©Klaus Mai
Christian März
Mit den Stonewall-Aufständen in der New Yorker Christopher Street begann die Emanzipationsbewegung der Schwulen und Lesben. Was hat sich seitdem getan? Was fordert die queere Community heute? Werden Homosexuelle immer noch diskriminiert? Am 26. Juni 1969 wurde die Stonewall Bar in der Christopher Street in New York von Polizisten gestürmt, die Bar war Treffpunkt von Homosexuellen und Dragqueens, diese galten als misfits, zum Verstecken verurteilt – jedoch nicht in dieser Nacht. Sie widersetzen sich der Polizeigewalt, die Aufstände dauerten Tage an – aus diesen Unruhen entstand der CSD. Zwischen Mai und August wird es wieder bunt auf den Straßen, beim „Christopher Street Day“ gedenkt, feiert und demonstriert man für die Rechte von lesbischen, schwulen, bisexuellen und trans*- Menschen. Die ersten CSDs fanden in Deutschland 1979 in Berlin, Köln und Bremen statt. Heute ist der CSD in Städten wie Köln karnevaleskes Großevent, laute Party, weniger politische Demo. Nicht so in Darmstadt, Christian März ist Mitglied des queeren Vereins „vielbunt“ und organisiert die Veranstaltung.

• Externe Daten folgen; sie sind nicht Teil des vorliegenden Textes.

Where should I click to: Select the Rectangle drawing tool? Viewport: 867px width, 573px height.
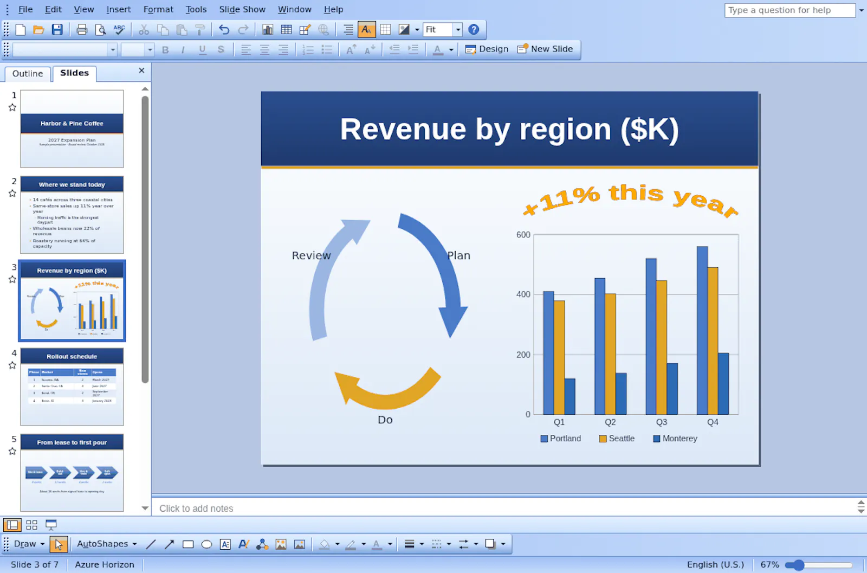tap(188, 544)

„Bei uns gibt´s kein Kommerz, wir erlauben keine Werbung, wenn aus dem Publikum gebuht wird, weil die Leute lieber tanzen statt zuhören wollen, dann müssen die das halt aushalten! Und der Partsch meint auch, wir seien der politischste CSD Deutschlands.“
Aber braucht es überhaupt noch eine Demo? „Ich kann heiraten und Kinder adoptieren, aber in anderen Bereichen siehts schlecht aus, das Transsexuellengesetz muss sich z. B. ändern und ich finde erschreckend, wenn sich Politiker*innen wie Frau Kramp-Karrenbauer öffentlich über Intersexuelle lustig machen!”, sagt März. Er arbeitet an einer Grundschule. „Homo ist immer noch ein beliebtes Schimpfwort.“ Besonders Jugendliche tun sich schwer mit dem Coming-Out, sie fürchten sich noch immer vor Anfeindungen und Ausgrenzungen. Die Suizidrate ist bei homosexuellen Jugendlichen 4 bis 7 mal höher. Besonders in ländlichen Gebieten fehlt es oftmals an Anlaufstellen und Unterstützung. Im Verein „vielbunt“ kann man sich vernetzen, es gibt AGs wie ,,Sei trans*du”, die Queere Jugendgruppe „farbenfroh“ sowie Yoga, Schwimm- und Laufgruppen. „Wir feiern auch 50 Jahre 175 §.“ Der sog. Schwulen-Paragraf, der aus dem Kaiserreich stammt, kriminalisierte Sex zwischen Männern. In der NS-Zeit reichte ein bloßer Verdacht, um mit Gefängnis und Konzentrationslager bestraft zu werden. Auch nach dem Zweiten Weltkrieg blieb er bestehen, aus Angst vor gesellschaftlicher Ächtung und strafrechtlicher Verfolgung wurde Homosexualität geheim gehalten. Im Zuge der Stonewall-Aufstände, der 68er-Bewegung und der sexuellen Revolution zeichnete sich ein sozialer Wandel ab: Schwule und Lesben organisierten sich bundesweit und forderten ihre Rechte. Ab 1969 war Homosexualität zwischen Männern ab 21 Jahren legal. „Trotzdem wurden Männer bloßgestellt und ausgegrenzt“, sagt März. Erst vor 25 Jahren, 1994, wurde er endgültig abgeschafft. Es gibt viel zu tun, nicht nur in Deutschland. „Ich denke nicht nur an die Länder mit Todesstrafe, sondern auch an unsere Nachbarn in Polen, der Ukraine und Russland.“ Laut März wird es noch lange einen CSD brauchen.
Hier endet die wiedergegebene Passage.